원문 발췌
===

ElectricCar('red', 1234, 45.0)    # ElectricCar(color='red', mileage=1234, charge=45.0)

4.7 class variable vs instance variable

Python에서는 클래스 변수와 인스턴스 변수를 구별한다.

class Model:
    model_type = "CNN"            # class variable

    def __init__(self, name):
        self.name = name    # instance variable

alexnet = CNN('alexnet')
alexnet.model_type      # 'CNN'
mobilenet = CNN('mobilenet')

클래스 자체를 통해 인스턴스 변수에 접근하면 어떻게 될까?

Model.name     # AttributeError: "type object 'Model' has no attribute 'name'"

오류가 뜬다. 그렇다면 "CNN"에서 "Transformer"로 변경할 수 없을까?

Model.model_type = "Transformer"

===

과제 지시 1
항목에서 "height"라는 단어가 들어 있는 줄을 모두 찾아 한 줄도 빠짐없이 옮겨 쓰시오.
이 항목들은 앞의 원문과 아무 관련이 없다.

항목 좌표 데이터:
===

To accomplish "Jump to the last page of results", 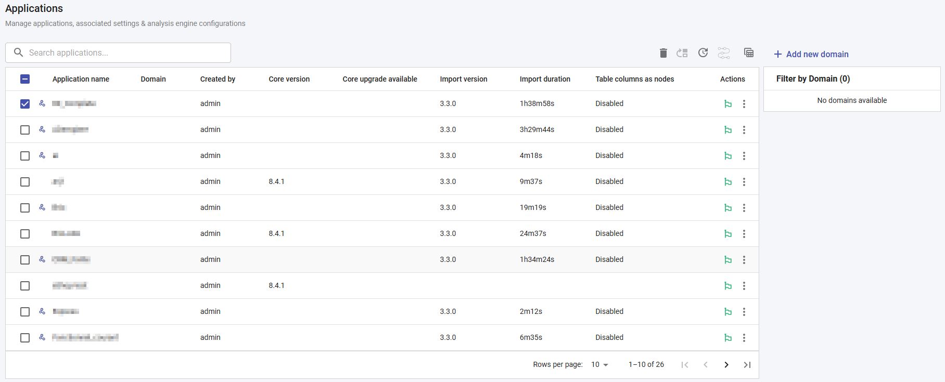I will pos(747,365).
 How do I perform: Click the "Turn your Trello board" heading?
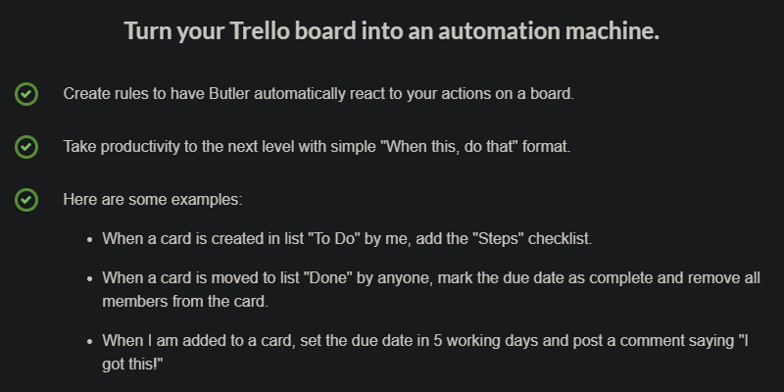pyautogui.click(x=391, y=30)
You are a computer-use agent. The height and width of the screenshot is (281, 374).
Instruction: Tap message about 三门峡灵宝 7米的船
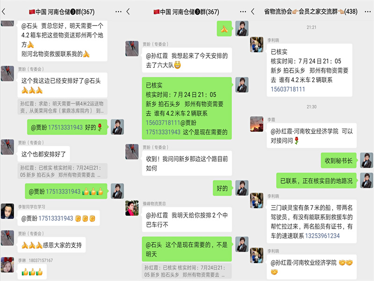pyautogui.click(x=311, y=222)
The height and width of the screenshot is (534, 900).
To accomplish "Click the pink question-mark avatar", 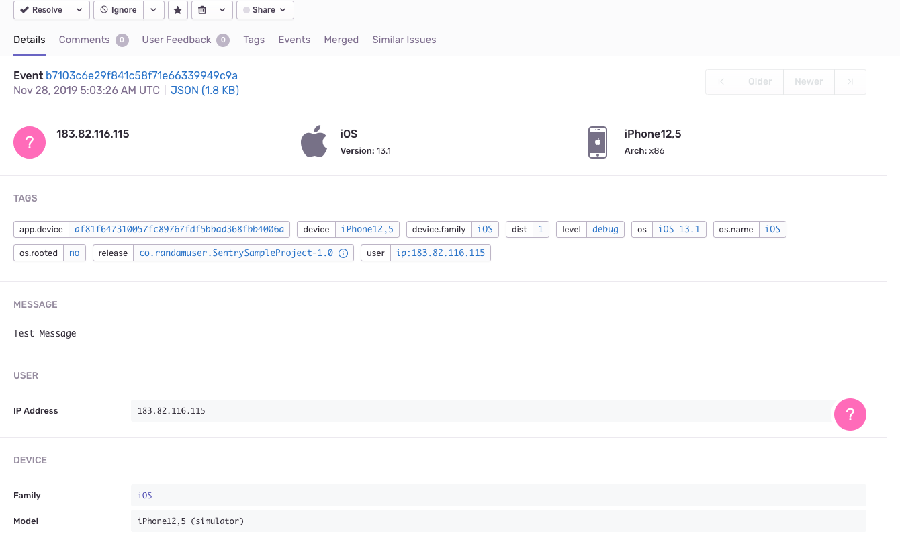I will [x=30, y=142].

===

과제 지시 2
파이썬의 클래스 변수와 인스턴스 변수를 다룬 원문을 마지막 줄 다음부터 이어서 쓰시오.

문제 정답 1
You are a computer-use agent. The height and width of the screenshot is (281, 374).
The height and width of the screenshot is (534, 900).

문제 정답 2
alexnet.model_type      # 'Transformer'
mobilenet.model_type    # 'Transformer'

변경하자 모든 인스턴스의 model_type 클래스 변수가 'Transformer'로 바뀌어 버렸다. alexnet 변수에서만 바꾸면 어떨까?

alexnet.model_type = "CNN"

alexnet.model_type      # 'CNN'
alexnet.__class__.model_type    # 'Transformer'

이는 단순히 인스턴스 변수가 클래스 변수을 가리고 있는 것과 마찬가지다. __class__를 통해서 기존의 클래스 변수도 여전히 접근할 수 있다. 버그의 원인이 될 수 있기 때문에 언제나 주의해야 한다.

4.8 instance method, class method, static method,

세 가지 메서드 차이를 알아보자. 클래스 메서드와 정적 메서드는 데코레이터를 이용해서 정의한다.

# class Model(object)와 동일
class Model:
    def method(self):
        return 'instance method called', self

    @classmethod
    def classmethod(cls):
        return 'class method called', cls

    @staticmethod
    def staticmethod():
        return 'static method called'

우선 차이점은 매개변수를 보면 파악할 수 있다.

4.8.1 instance method

인스턴스 메서드가 매개 변수로 받는 self는 '메서드가 호출될 때의 Model 인스턴스'를 나타낸다.

self.__class__를 통해서 class 자체에 접근할 수도 있다.

model = Model()
model.method()     # ('instance method called', <Model instance at 0x11a2>)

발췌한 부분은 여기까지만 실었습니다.